A voice rang out from the crowd: “Thirty silvers!”
“Forty!” another shouted, tossing a pouch into the air.
The child flinched with each bid, his wide eyes darting from one face to the next.
Kael’s breath burned in his chest. He leaned slightly toward the guard at his side. His words were low, almost lost in the noise, but his meaning was clear.
“Now. Go.”
The guard stiffened, eyes wide, then gave a sharp nod and slipped into the crowd. To anyone watching, it was nothing—a man leaving for the latrine, perhaps. But Kael knew the signal had been given. His men outside would move. The ring would close.
On the stage, the auctioneer slapped the boy across the shoulder. “Fifty silvers! A fine bargain!”
Kael lifted his head at last. His hood fell back, shadows peeling away from his face. His eyes, dark and sharp, locked on the stage. His voice cut the air, firm and unshaken.
“Enough.”
The word struck like an iron bell.
The auctioneer froze mid-gesture, mouth still open. The crowd turned, muttering, confusion flickering across faces. A single breath of silence hung suspended.
Then steel sang,sreams erupted.
From the cavern mouth came the clash of swords, the shouts of dying men. Torches flared against armor as Kael’s soldiers stormed the entrances, blades flashing. At the tunnel mouths, more men fell, ambushed by the waiting guard teams. Buyers stumbled, spilling coins, panic twisting their drunken courage into fear.
“All hell,” Kael muttered under his breath, drawing his sword, “will break loose today.”
The first slaver rushed the platform, swinging a club. Kael met him in stride. His blade arced in a clean line, cutting deep across the man’s chest. Blood sprayed, the body collapsed. Kael did not slow.

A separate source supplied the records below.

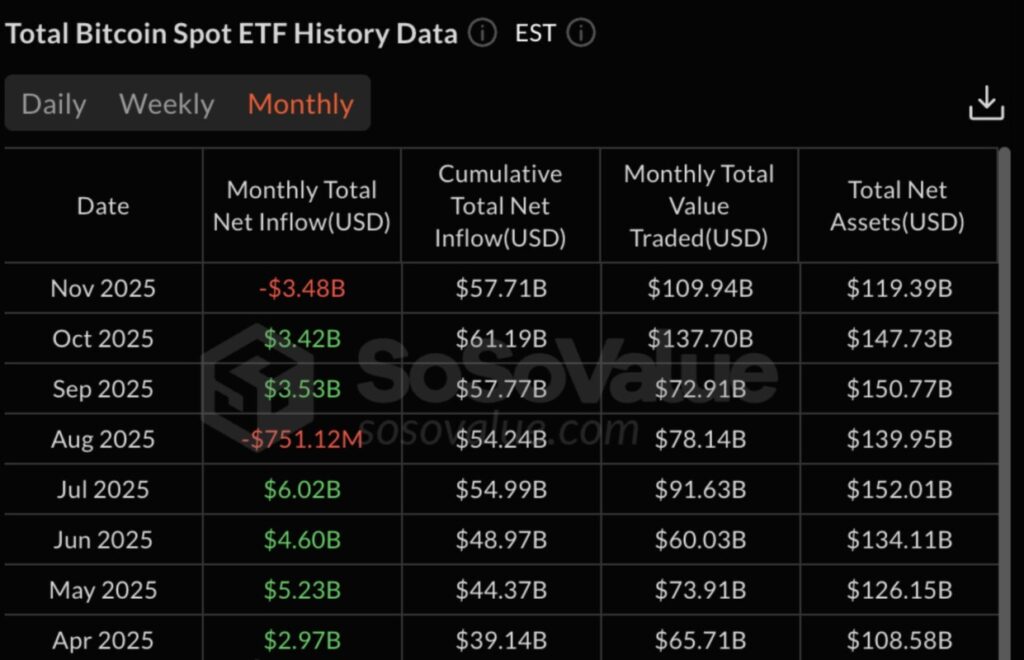
Task: Click the -$3.48B net inflow value
Action: (301, 289)
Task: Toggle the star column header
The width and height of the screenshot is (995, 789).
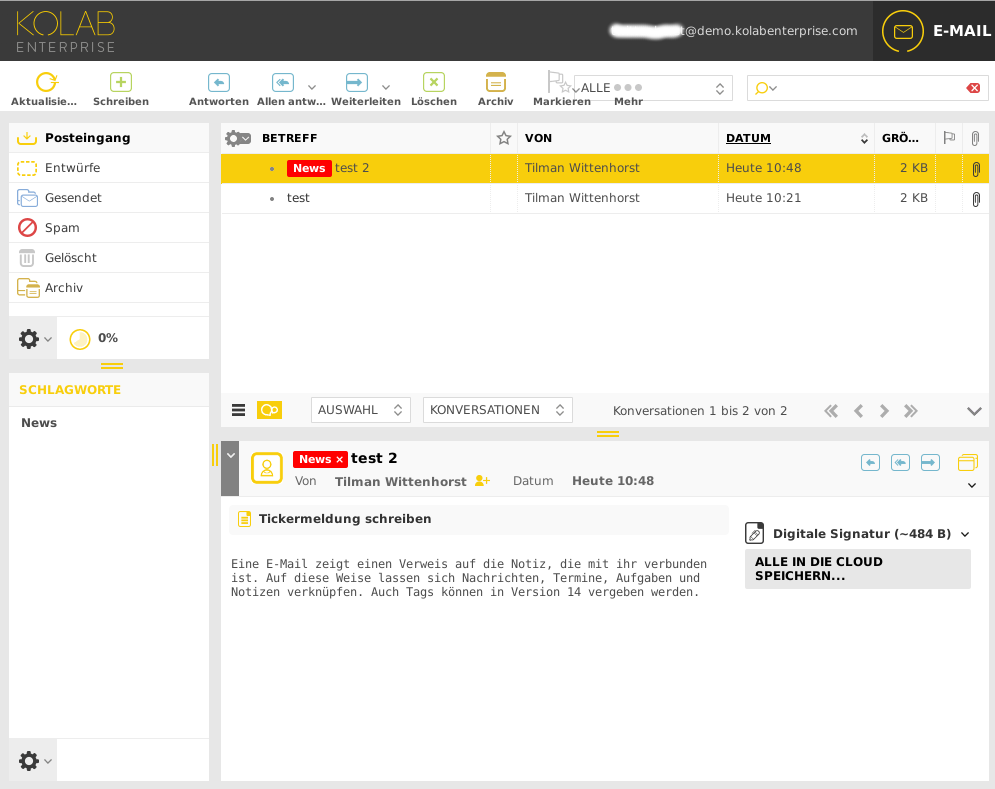Action: (x=504, y=138)
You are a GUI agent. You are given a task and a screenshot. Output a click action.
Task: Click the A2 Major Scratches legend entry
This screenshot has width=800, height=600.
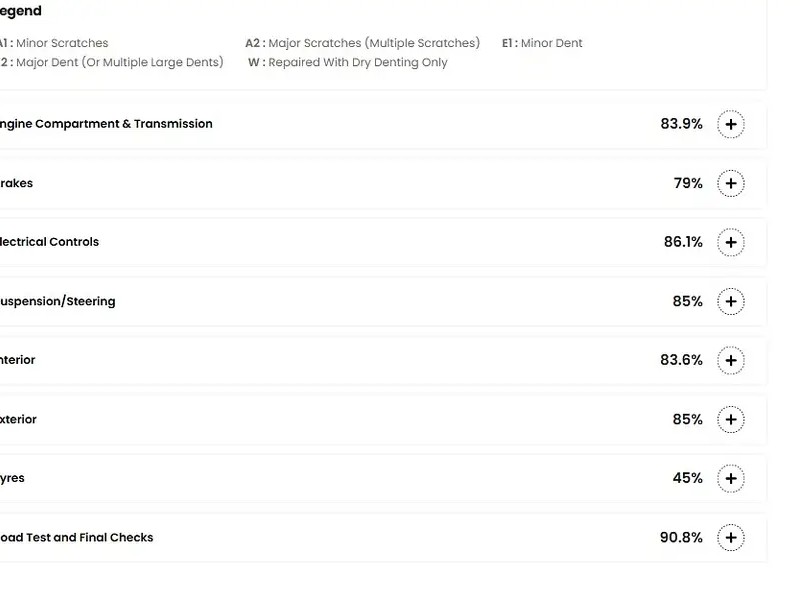pos(362,43)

“Protect the boy,” he barked, slicing through the chain at the child’s wrists with one quick stroke. He shoved him toward the shadows. “Run. Hide. Do not stop.”

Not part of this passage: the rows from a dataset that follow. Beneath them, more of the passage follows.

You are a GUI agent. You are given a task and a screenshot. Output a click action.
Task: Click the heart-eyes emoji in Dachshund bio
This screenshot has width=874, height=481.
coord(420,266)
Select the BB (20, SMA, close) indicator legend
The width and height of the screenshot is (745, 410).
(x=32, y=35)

The boy hesitated only a second before vanishing between the stalls.
Another guard charged. Kael spun, cloak whipping wide, his sword flashing upward. The man’s weapon clattered from his hands, his scream dying as Kael’s steel drove into his gut.

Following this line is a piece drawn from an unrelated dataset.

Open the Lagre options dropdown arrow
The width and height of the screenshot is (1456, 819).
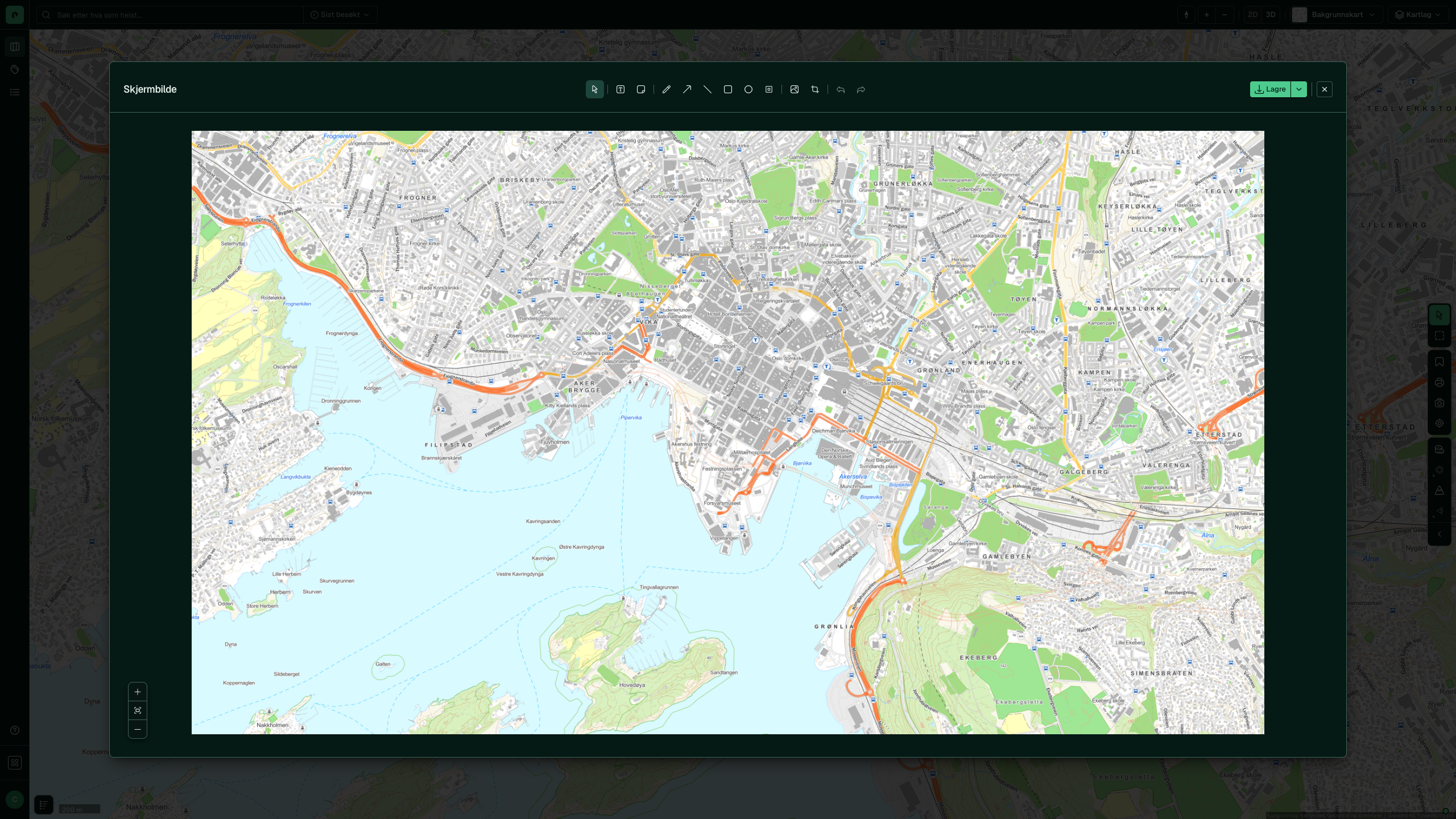pyautogui.click(x=1299, y=89)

The auctioneer stumbled back, tripping over the ledger he had dropped. He scrambled on hands and knees, his grin gone, replaced by a slack-jawed terror. Kael stalked toward him, blade dripping, eyes hard as stone.
“You sell lives,” Kael growled. “You deal in chains.”
The man babbled, hands raised in defense. “W-wait! You don’t understand! This trade—it’s bigger than me. Lords of the ridge—they command it. If you kill me, they’ll—”
Kael cut him off with a brutal swing of his hilt across the man’s jaw. The auctioneer collapsed to the boards, groaning, blood pooling under his cheek.
All around, the cavern boiled with violence. Kael’s men cut down the slavers with grim fury, sparing only the caged and chained. Fire spread where torches toppled. Smoke thickened the air, stinging eyes, but the roar of Kael’s guards rose above it all:
“No chains! No mercy for slavers!”
Kael planted himself on the platform, his sword raised high, a beacon in the chaos. His voice thundered across the hall, unshakable.
“Spare the slaves! Cut down the rest! Not one escapes!”
The auction market shook with the answering cry of his men. The black market was breaking—under steel, under fire, under the fury of a hall that would no longer stay silent.
And Kael, at its heart, carved his promise into the night with every strike of his blade.